As for stringency, the language of Sections 115 and 110 together establish the following standard: to “adequately” “control” the “endangerment of public health or welfare in foreign countries” to which U.S. emissions “contribute,” based on a “necessary or appropriate” “timetable for compliance.” The specificity of that guidance on stringency is quite similar to the “requisite to protect public health” phrasing that the statute’s entire regime of air quality standards is built upon. Section 115 is definitely no more vague about regulatory stringency and structure than Section 202, which at its heart says only that EPA shall prescribe “standards applicable to the emission of any air pollutant.” Yet EPA fit greenhouse gas regulations for motor vehicles comfortably within that provision, despite the lack of detail on regulatory stringency. By comparison, Section 115’s prescriptions to adequately control the U.S. contributions to foreign endangerment are by far plainer and more specific.
Third, Nathan contends that Congress simply could not have intended to grant EPA independent and broad authority to regulate international air pollution. But EPA’s authority to control international air pollution is not “hiding” in Section 115: it’s out in the open. The section is entitled “International Air Pollution.” As the legislative history bears out, since 1970 Congress saw international air pollution as a problem distinct from domestic pollution, requiring a distinct response. Section 115 was designed so EPA and the states could work together to control dangerous pollution harming foreign health and welfare. Had Congress deliberately set out in the 1970s to write a statutory provision specifically on climate change, we might imagine it would look very similar to Section 115: a call to act only after an international agency finds evidence of dangerous international pollution; a requirement for other countries to grant us reciprocal rights; flexibility for the states to craft a regulatory response tailored to their needs. Just because Section 115 has largely been ignored to date does not mean the clear authorities it offers are hidden.
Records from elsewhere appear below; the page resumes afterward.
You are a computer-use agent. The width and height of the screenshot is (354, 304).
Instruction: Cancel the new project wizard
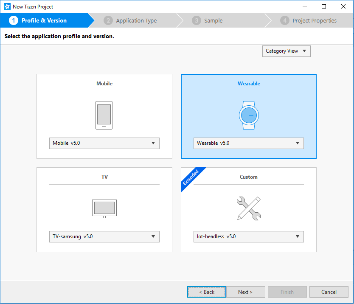(329, 292)
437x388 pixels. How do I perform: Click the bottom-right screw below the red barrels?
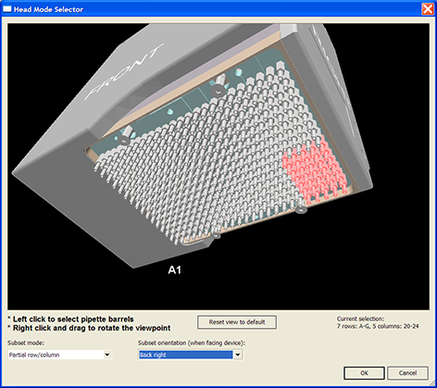301,210
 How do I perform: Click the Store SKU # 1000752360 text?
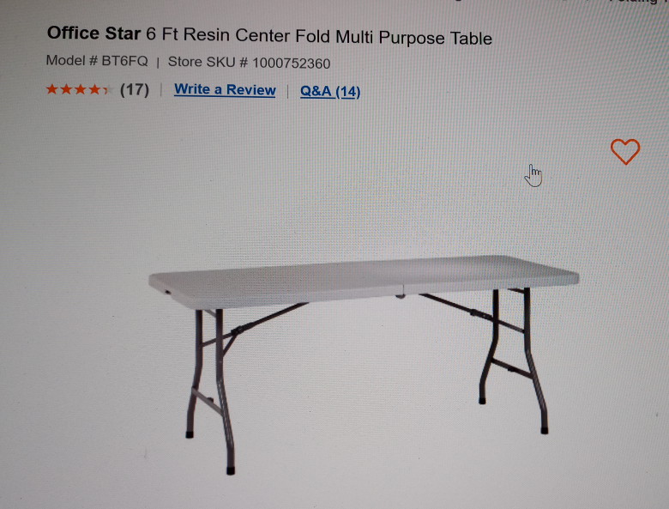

Nathan acknowledges Section 115 must mean something, since Congress deliberately included it in the statute. He reads Section 115 as a way to ratchet up the stringency of other regulations, but not as an independent source of authority. However, it is not clear how this interpretation solves any of the concerns Nathan has about the section’s alleged deficiencies in defining regulatory scope or stringency. If Section 115 is used to ratchet up regulation under Section 111, for example, then by how much? If the provision doesn’t give EPA enough guidance on the stringency of independent controls for international air pollution, linking it to a domestic-oriented regulatory program will not solve the issue. The more straightforward solution is simply to assume Congress meant what the plain language says: Section 115 provides independent authority to respond to international air pollution.
Ultimately, Nathan and I agree wholeheartedly on the overarching regulatory goal, but disagree on the best means of achieving it. This debate over statutory nuances may sound like legal minutia, but at risk is whether EPA’s regulatory response to climate change will sink or swim in the courts. Where Nathan sees an elephant being smuggled illegally inside a mousehole, I see a polar bear perched plainly on top of an iceberg—the question is, will EPA use its authority to act, or let it melt away.